Abril Zales, curadora de la pieza, me explica el proceso de depuración de elementos en Tacet: en algún momento se pensó, por ejemplo, en continuar el suelo de fieltro hasta cubrir una pared entera de la Escuela Superior. Se entiende por qué se desechó esa opción: la pared implicaba dirigir un comportamiento en el espectador y perder el momento de extrañeza de una serie de objetos –incluidos los cuerpos, las acciones y los sonidos– no concluidos. Esa dirección implicaba, por tanto, cerrar el ritual hasta convertirlo en un ritual sin poros, sin rutas de escape y, a fin de cuentas, sin sorpresas. Abriendo el espacio se abría también un proceso de modulación en el comportamiento colectivo: en las tres horas que dura la inauguración (aunque el suelo de fieltro se mantendrá por días, mezclándose con las actividades cotidianas de la escuela) los visitantes, en una especie de efecto-espejo involuntario con los bailarines, se mantienen en un silencio expectante, charlan distendidamente, se alejan al perímetro del fieltro o lo recorren dibujando vectores espontáneos. Son las formas adultas de lidiar con un ritual apenas sugerido: sin códigos fuertes a los que asirse queda esta especie de vaivén corporal, de índices y entrecruzamientos, por el campo de intervención. Lo mismo se concentran en las charlas mundanas de los asistentes (tan importantes para la pieza que creo que la charla en sí es un nodo de intensidad de Tacet) que, cómo no, en los momentos de silencio, construidos aquí en la fricción de los encuentros.
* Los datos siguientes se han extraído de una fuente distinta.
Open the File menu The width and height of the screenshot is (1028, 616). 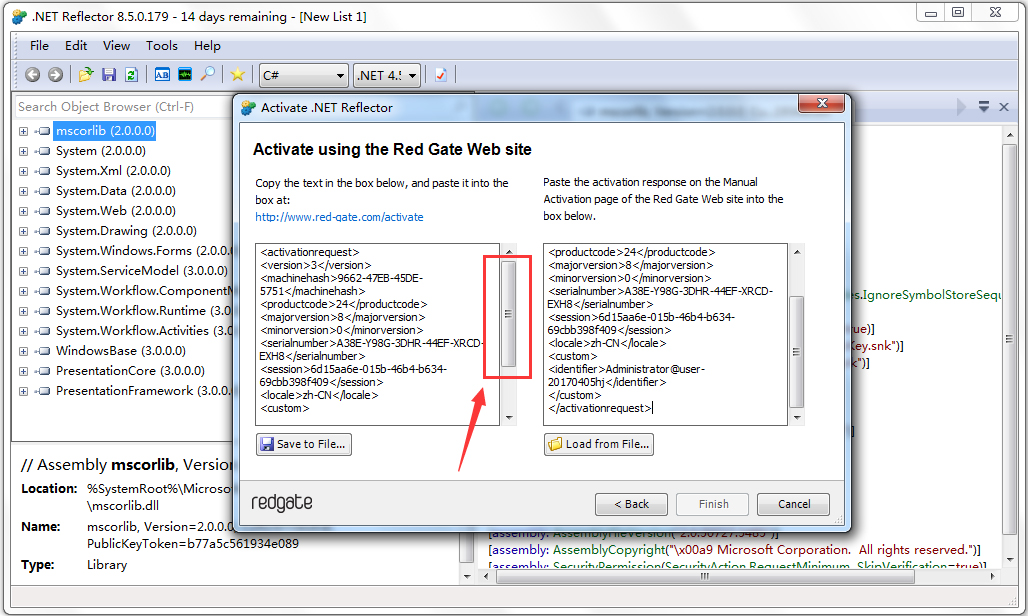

Como no hay ritual fijo, el adulto lo construye inconscientemente en recorridos que terminan por trazar rutas singulares, si bien lentas y dubitativas. A diferencia, claro, de los niños, para quienes el juego ya es de por sí ritual y, con la arena preconstruida (y suave) del fieltro, se ponen a la tarea de inmediato: sus rutas son más decididas, furiosas y extrañas –incluyendo algunas imitaciones obsesivas a los bailarines. Hay, en todo caso, tensión y distensión colectiva construyendo formas y signos que, a distancia, pueden leerse como un texto de formas libres. Y es que, parafraseando nuevamente a Gallardo Cabrera, una escritura crece en una red de confluencias, y esa podría ser otra forma de describir Tacet.
La pieza de Mirlo (nacido en 1985 y formado como pintor; otra posible clave de lectura de la pieza), decíamos al principio, forma parte de las actividades de PreMaco Monterrey, un evento aún en ciernes, un tanto mal organizado y, como sucede con este tipo de ferias, de expresiones estéticas tan disímiles que imposibilitan una descripción medianamente coherente. Tacet, adentro y afuera de la feria, se despliega como un gesto ante éstas: disminuye un poco su barullo, su tráfago de mercancías, y propone un espacio no necesariamente de reflexión o meditación como de posibilidad de otro tipo de intercambios. A punto de suceder, a punto de codificarse, de solidificarse, pero escapando siempre hacia todavía no se sabe qué forma de sociabilidad. Redes de sensibilidades calladas pero abiertas.